*The task*. Write the listing out again exactly as it stands, with no images.

━━ Listed records ━━

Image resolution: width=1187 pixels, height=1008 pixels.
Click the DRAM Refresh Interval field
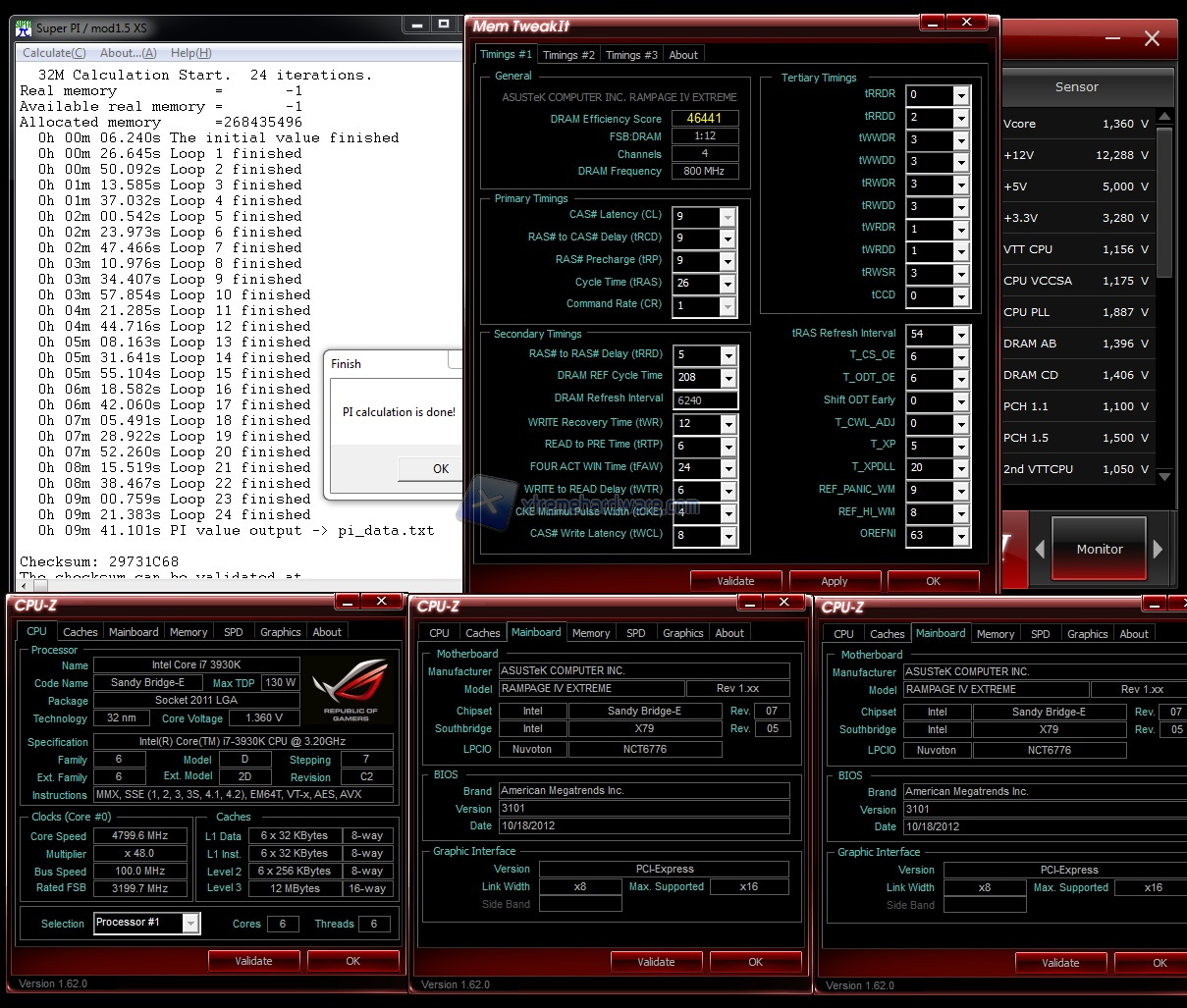705,400
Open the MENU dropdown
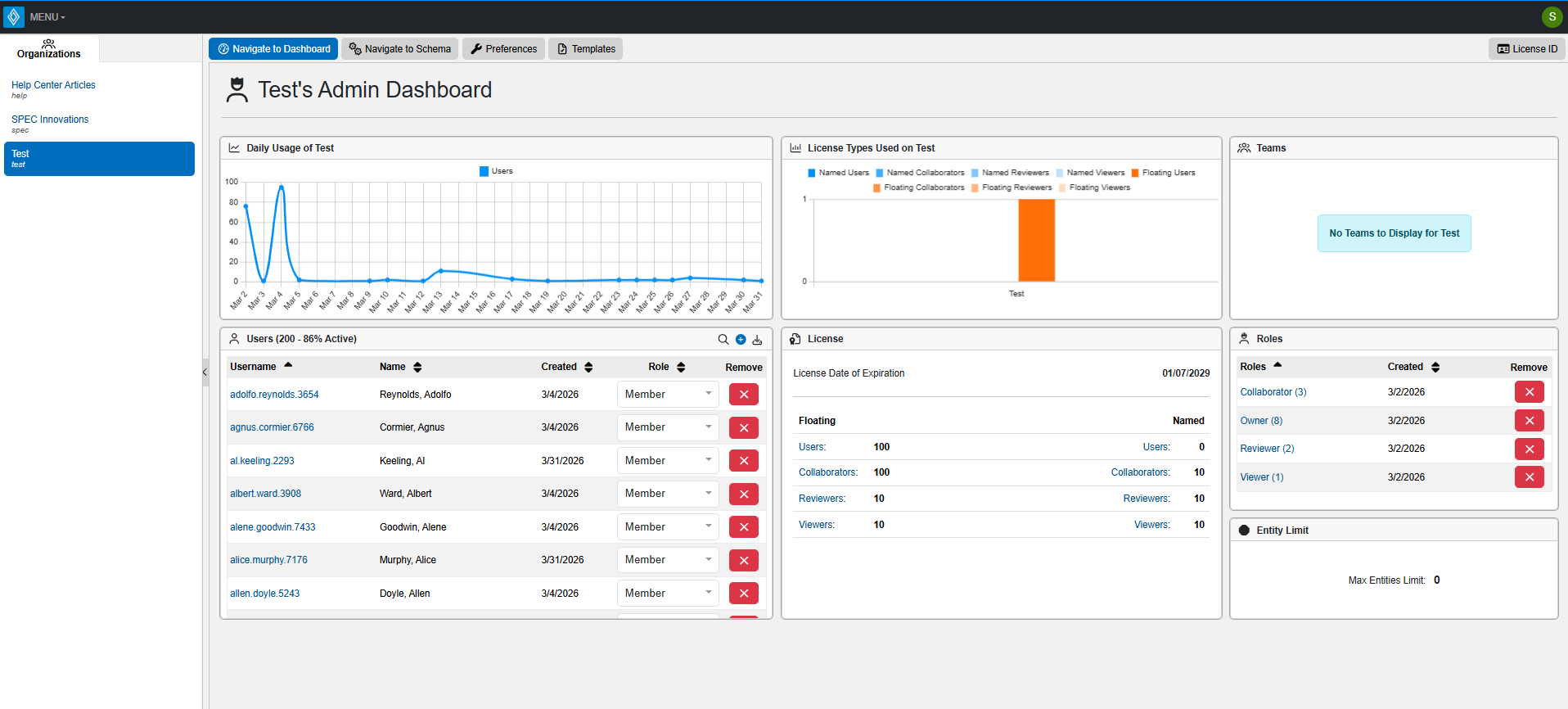This screenshot has height=709, width=1568. [x=47, y=17]
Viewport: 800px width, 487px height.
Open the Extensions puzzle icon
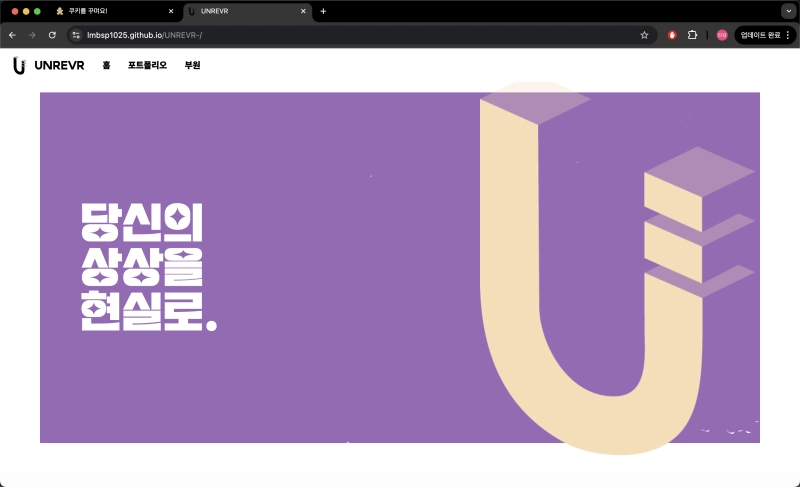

━━━

*Written answer*.
Image resolution: width=1187 pixels, height=1008 pixels.
Click the DRAM Refresh Interval field
705,400
Open the MENU dropdown
This screenshot has height=709, width=1568. [x=47, y=17]
Viewport: 800px width, 487px height.
Open the Extensions puzzle icon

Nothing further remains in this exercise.